Vicino di scranno ma distante nell'approccio alla questione è il senatore Massimo Mucchetti, noto al grande pubblico per i suoi libri e gli editoriali di economia sul Corsera e L'Espresso. Il presidente della commissione industria, commercio e turismo del Senato parte con l'apparente "provocazione" (che in definitiva non è) di "rimpiangere l'Iri", holding pubblica che segnò la vita economica italiana della seconda metà del secolo scorso e "deliberatamente" liquidata dalla politica. Il rapporto patrimonio e debito ero lo stesso di altri quattro gruppi, in aiuto dei quali lo Stato e il sistema economico, bancario e finanziario intervennero per rimediare allo stato di difficoltà: Fiat, Fininvest, Montedison e Gruppo Ferruzzi. "La liquidazione Iri produsse un disavanzo di 20 miliardi di euro, a conferma che la holding non era così disastrata come vollero farci credere".
Lo stesso rischio - a giudizio di Mucchetti - l'Italia lo corre con l'Ila di Taranto, polo produttivo avanzato dell'acciaio: "Otto mesi per smarcare il piano ambientale sono un'enormità. Nel caso dell'Ila la decisione andava presa in 8 giorni. Il Governo deve capire che l'Ila è un'ottima azienda, non è decotta, e deve intervenire con i tempi e gli interventi necessari così da costituire un benchmark a livello europeo. Solo rilanciando la produzione dell'acciaio a Taranto troveremo, ad esempio, i fondi necessari alla bonifica che, altrimenti, pagherà Pantalone".
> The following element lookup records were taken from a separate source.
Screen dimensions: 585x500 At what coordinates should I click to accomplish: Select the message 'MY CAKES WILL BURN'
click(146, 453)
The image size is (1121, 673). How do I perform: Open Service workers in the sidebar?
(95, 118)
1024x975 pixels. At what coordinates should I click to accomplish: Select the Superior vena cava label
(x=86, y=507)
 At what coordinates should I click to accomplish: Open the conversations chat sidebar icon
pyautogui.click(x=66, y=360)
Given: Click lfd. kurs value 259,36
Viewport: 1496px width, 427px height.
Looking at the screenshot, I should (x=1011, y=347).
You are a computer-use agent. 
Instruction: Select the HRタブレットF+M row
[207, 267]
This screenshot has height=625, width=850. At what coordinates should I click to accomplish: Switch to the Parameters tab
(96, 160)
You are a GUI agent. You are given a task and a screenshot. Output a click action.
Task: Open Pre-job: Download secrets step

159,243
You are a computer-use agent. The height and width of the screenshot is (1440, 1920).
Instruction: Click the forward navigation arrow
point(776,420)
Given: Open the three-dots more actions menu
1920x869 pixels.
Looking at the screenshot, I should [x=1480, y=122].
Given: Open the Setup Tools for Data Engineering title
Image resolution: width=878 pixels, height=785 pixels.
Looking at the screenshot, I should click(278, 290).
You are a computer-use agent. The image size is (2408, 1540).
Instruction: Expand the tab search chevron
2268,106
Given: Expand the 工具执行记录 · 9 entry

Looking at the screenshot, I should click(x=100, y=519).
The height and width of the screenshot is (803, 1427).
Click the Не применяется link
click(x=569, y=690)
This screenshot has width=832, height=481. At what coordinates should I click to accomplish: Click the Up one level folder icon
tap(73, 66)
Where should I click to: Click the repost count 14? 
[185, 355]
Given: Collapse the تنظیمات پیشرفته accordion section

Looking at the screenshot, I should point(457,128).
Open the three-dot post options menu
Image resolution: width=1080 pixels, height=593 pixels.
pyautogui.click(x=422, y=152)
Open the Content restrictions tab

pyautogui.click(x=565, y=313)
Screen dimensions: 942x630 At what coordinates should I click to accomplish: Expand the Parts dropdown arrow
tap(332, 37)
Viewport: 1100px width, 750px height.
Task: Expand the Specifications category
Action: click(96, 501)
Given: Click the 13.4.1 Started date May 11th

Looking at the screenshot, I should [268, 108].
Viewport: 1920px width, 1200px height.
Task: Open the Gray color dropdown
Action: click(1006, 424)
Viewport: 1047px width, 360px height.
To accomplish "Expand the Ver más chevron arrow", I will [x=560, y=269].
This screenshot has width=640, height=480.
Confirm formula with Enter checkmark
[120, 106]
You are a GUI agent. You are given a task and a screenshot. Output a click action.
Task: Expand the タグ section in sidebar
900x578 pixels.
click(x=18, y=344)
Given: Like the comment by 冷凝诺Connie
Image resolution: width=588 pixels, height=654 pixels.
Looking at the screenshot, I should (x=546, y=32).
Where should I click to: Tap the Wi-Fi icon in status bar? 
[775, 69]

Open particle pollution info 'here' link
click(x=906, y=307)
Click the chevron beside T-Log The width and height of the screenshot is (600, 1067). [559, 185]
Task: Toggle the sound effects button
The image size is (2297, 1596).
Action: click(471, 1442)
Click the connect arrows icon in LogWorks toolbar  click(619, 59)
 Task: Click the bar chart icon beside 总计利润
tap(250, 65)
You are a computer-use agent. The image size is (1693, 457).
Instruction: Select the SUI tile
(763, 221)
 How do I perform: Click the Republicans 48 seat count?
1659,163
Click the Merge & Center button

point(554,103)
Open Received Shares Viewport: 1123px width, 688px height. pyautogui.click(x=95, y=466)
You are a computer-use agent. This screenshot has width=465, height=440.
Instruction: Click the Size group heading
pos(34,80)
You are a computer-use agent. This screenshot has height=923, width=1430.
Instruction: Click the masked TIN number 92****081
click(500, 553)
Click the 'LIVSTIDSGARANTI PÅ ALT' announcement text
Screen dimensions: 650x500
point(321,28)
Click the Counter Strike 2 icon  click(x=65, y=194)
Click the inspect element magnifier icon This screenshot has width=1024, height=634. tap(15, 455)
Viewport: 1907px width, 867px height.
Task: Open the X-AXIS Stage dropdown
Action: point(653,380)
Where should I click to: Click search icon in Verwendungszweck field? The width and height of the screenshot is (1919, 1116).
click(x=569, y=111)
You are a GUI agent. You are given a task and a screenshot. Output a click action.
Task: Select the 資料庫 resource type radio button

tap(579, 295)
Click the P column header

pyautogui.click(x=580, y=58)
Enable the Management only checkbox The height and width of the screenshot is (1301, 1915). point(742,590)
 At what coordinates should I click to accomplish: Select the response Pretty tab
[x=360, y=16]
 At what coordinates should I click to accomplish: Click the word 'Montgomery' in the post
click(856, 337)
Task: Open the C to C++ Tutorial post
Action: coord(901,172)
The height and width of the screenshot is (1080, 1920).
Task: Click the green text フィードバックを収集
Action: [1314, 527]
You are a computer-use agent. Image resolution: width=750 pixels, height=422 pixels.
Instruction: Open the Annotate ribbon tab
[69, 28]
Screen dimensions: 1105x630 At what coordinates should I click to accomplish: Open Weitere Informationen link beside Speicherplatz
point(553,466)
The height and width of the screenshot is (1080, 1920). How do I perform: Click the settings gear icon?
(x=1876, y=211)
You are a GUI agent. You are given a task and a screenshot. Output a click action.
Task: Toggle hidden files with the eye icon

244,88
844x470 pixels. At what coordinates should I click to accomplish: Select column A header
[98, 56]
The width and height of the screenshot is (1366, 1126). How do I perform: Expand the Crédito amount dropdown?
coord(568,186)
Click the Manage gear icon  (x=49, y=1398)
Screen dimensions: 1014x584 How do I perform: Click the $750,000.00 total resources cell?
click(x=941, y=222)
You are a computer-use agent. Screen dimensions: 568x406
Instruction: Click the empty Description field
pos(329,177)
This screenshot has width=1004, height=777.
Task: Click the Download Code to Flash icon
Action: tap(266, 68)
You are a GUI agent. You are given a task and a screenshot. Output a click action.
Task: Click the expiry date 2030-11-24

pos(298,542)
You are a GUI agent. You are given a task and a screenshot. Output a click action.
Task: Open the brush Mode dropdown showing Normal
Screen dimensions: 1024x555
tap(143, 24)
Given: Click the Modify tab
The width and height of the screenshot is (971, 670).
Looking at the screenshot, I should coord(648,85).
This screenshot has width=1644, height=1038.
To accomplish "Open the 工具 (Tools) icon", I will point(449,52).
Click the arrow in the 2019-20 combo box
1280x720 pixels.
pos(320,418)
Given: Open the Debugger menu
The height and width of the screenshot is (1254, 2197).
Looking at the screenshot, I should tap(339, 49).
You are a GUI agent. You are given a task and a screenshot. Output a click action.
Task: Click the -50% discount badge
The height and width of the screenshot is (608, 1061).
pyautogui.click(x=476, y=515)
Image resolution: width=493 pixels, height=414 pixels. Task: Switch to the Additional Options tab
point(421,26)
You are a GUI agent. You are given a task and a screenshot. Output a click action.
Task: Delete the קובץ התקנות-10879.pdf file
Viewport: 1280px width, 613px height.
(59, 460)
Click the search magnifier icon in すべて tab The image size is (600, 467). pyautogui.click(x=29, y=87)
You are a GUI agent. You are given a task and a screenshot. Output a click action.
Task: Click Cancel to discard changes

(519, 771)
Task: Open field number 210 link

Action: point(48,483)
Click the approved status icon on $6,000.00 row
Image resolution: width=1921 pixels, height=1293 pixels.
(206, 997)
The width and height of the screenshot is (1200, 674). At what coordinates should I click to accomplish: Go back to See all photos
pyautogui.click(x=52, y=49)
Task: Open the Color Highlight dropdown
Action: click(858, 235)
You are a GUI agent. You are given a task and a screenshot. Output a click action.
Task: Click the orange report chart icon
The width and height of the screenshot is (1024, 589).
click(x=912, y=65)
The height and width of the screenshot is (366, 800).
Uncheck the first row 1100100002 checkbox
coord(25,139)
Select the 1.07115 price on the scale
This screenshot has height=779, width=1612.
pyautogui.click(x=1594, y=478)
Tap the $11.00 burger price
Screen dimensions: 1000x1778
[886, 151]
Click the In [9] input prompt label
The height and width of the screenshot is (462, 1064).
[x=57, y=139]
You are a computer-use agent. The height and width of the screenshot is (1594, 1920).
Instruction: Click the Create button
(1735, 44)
Il riferimento serve a Mucchetti per rilanciare la necessità di una presenza forte dello Stato e del Governo in economia e per sostenere la sua tesi il senatore cita altri due esempi dei giorni nostri: "La Germania ha violato per due volte le leggi europee sulla concorrenza finanziando per 48 miliardi di euro le banche tedesche per coprire i loro investimenti in Grecia e sui titoli subprime americani. L'Italia, sbagliando, non fece alcuna osservazione e così oggi ci ritroviamo le banche tedesche ancora più forti, mentre il Governo nostro è intervenuto con soli 6 miliardi, soprattutto per il caso del Mps".
Mucchetti critica ancora il Governo (Renzi) per le recenti nomine dei grandi gruppi pubblici: "Si è deciso per un giro generale di nomine, senza valutarne sostanzialmente l'operato, ma le nomine devono seguire la strategia economica, l'indirizzo che il Governo italiano non dà da anni alle stesse aziende". E cita lo studio compiuto dalla commissione che lui presiede su quattro importanti realtà: Eni, Enel, Terna e Finmeccanica.
Zingales e Mucchetti concordano almeno sulla necessità che i manager pubblici rendicontino il loro operato ma anche in questo caso l'Italia sembra ancora lontana dall'obiettivo: "In questa situazione appare difficile pensare alla ripresa economica con il Pubblico ancora distratto e incapace di affrontare il mercato con le strategie e le scelte necessarie", conclude Zingales.